§ **Questions on the material**:
**1)** Transcribe the passage in the letters on dementia care below, between "A woman walks" and "Los Angeles Times)", inclusive.
**2)** In the letters on dementia care below, what is the approximate monthly cost of residential care in one of California's cognitive care facilities?

Letters to the Editor: Dementia is the ‘silver tsunami’ heading for California’s healthcare system

A woman walks behind her mother, who uses a walker in a kitchen
Mariella Rojas helps her mother, Rosa Angelica Saldana, 81, in their Northridge apartment on Sept. 11.
(Genaro Molina / Los Angeles Times)

To the editor: In a 2021 report, the Alzheimer’s Assn. estimated that between 2019 and 2040, the number of Californians living with Alzheimer’s disease or other forms of dementia will double. One in six people will develop Alzheimer’s, and one in five people will develop another form of dementia. (“Work, school, caregiving. Multiple generations honor a family member while going about their lives,” column, Sept. 23)

Regardless of the type of dementia, all of those afflicted will require intensive care that families may not be able or willing to provide.

In his excellent column about the family caring for 81-year-old Rosa Angelica Saldana, Steve Lopez didn’t mention the costs associated with 24/7 care.


In California, the annual cost from an accredited agency exceeds $300,000 for in-home care, and residential care in one of California’s 1,500 cognitive care facilities costs about $7,000 a month. Many residential facilities do not accept Medicaid, and those that do offer a lower standard of care because of low reimbursement.

Add to that the insufficient supply of caregivers, and we have a crisis facing us. Burying our heads in the sand will not protect us from the silver tsunami heading our way.

Julia Springer, Santa Barbara


To the editor: When I feel like our livable planet and the hope for peace is slipping away, I read Lopez’s column and I know we will all get through these tough times.

His most recent piece tells of the love that one family shows for their aging mother, grandmother and mother-in-law, and reminds us all that compassionate planning and family caretaking are just two ways to hasten the healing of our planet. I’m impressed by how the entire family comes together and shares the heavy load of caring for Grandma Rosa.

Lopez’s writing so often demonstrates his compassion, and this piece was no exception. Thank you, Steve.

§ **Extracted records**:
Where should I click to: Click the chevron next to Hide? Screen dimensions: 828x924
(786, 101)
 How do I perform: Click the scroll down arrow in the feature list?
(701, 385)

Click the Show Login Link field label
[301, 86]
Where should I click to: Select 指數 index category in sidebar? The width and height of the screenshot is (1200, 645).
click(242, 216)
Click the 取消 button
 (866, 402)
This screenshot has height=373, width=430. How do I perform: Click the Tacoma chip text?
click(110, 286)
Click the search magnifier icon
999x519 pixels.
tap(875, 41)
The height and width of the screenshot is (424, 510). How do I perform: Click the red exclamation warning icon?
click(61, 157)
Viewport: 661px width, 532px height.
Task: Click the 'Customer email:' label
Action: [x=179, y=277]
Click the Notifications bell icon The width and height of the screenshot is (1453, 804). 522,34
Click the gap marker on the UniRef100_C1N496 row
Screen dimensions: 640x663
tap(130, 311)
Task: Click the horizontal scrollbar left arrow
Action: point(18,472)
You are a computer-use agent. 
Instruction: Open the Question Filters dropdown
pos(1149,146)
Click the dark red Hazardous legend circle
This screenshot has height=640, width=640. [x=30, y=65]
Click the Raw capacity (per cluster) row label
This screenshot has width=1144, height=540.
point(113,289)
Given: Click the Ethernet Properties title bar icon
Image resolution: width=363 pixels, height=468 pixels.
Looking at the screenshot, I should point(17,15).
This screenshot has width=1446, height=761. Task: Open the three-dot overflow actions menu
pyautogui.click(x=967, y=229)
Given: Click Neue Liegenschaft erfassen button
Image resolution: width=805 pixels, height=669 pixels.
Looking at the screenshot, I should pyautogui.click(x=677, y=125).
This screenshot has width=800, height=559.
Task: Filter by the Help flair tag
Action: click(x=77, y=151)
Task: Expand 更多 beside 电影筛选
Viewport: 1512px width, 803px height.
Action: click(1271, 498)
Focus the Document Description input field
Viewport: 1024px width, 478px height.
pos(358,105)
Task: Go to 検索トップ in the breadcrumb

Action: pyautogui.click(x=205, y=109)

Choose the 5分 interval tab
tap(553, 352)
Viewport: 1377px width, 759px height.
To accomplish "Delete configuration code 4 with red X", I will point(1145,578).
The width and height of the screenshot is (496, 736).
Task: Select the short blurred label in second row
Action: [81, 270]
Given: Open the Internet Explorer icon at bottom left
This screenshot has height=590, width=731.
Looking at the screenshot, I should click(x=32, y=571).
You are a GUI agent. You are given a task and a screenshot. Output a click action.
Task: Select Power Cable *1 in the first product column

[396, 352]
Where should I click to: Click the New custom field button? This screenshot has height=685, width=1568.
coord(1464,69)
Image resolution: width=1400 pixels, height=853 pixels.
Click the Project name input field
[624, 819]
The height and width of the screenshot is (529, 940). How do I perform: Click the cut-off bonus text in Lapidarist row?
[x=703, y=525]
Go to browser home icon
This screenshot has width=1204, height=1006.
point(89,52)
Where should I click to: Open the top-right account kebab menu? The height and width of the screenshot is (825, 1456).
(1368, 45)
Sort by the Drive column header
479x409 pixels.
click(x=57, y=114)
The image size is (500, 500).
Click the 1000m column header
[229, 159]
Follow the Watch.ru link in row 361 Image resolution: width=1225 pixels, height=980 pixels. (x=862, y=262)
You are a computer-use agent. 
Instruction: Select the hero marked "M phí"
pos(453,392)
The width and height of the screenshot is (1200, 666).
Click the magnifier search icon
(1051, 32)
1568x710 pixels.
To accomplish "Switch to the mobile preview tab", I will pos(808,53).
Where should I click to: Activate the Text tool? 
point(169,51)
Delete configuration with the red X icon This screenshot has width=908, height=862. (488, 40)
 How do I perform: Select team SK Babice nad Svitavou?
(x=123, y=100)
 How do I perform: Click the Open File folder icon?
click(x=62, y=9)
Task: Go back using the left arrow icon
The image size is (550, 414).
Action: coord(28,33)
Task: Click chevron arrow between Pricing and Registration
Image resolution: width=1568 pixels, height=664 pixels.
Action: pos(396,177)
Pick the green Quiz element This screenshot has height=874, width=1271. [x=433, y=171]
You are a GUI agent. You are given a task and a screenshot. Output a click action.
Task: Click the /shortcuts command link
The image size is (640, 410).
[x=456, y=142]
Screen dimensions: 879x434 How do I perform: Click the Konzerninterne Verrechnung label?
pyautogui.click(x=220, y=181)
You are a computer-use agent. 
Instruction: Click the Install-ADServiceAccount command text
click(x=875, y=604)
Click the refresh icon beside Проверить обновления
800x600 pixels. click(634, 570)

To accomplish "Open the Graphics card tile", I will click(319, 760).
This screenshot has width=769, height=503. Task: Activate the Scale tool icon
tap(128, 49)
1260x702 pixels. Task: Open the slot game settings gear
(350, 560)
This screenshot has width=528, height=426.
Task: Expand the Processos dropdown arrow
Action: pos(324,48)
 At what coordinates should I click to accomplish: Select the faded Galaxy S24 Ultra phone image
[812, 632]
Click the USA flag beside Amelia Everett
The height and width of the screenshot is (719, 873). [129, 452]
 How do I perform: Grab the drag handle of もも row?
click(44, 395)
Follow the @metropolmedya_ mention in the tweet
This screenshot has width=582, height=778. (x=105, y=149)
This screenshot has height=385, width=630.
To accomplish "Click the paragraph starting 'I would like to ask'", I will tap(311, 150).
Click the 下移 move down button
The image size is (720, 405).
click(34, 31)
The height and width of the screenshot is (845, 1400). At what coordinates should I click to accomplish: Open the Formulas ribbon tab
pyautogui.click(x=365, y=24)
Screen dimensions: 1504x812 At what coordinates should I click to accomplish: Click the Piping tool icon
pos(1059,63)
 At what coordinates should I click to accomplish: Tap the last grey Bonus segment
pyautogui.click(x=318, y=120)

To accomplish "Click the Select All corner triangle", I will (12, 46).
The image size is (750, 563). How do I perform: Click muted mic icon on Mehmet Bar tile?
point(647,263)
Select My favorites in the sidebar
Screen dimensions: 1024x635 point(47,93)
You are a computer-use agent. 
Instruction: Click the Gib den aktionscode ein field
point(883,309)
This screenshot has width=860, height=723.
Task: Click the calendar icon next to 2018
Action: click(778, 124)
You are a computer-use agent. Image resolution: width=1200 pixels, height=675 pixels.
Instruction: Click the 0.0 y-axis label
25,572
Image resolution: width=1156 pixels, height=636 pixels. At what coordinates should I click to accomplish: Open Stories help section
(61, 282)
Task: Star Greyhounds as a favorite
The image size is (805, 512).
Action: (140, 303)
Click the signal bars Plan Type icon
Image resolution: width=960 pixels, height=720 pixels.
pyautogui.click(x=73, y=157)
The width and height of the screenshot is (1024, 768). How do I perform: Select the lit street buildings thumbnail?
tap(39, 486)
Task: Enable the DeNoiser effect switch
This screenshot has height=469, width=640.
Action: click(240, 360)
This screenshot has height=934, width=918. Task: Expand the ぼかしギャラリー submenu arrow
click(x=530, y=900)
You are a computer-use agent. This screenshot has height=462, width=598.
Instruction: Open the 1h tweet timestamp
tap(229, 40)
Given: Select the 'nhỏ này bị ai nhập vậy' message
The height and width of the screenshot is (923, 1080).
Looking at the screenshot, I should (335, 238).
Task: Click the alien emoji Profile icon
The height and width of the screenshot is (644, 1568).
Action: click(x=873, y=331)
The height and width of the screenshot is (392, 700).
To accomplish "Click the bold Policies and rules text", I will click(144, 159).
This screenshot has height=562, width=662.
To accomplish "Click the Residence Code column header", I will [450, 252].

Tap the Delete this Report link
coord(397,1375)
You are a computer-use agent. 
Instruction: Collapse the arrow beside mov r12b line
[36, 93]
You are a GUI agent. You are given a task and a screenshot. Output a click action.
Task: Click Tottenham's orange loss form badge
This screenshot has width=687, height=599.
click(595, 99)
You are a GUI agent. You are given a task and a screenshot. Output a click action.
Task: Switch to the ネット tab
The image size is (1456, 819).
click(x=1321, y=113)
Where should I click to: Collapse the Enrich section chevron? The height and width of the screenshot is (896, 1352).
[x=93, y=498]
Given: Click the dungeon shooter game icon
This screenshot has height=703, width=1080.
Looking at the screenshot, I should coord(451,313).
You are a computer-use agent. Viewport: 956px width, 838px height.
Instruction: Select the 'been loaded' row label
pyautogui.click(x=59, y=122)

§ **Set of answers**:
**1)**
A woman walks behind her mother, who uses a walker in a kitchen
Mariella Rojas helps her mother, Rosa Angelica Saldana, 81, in their Northridge apartment on Sept. 11.
(Genaro Molina / Los Angeles Times)

**2)** About $7,000 a month.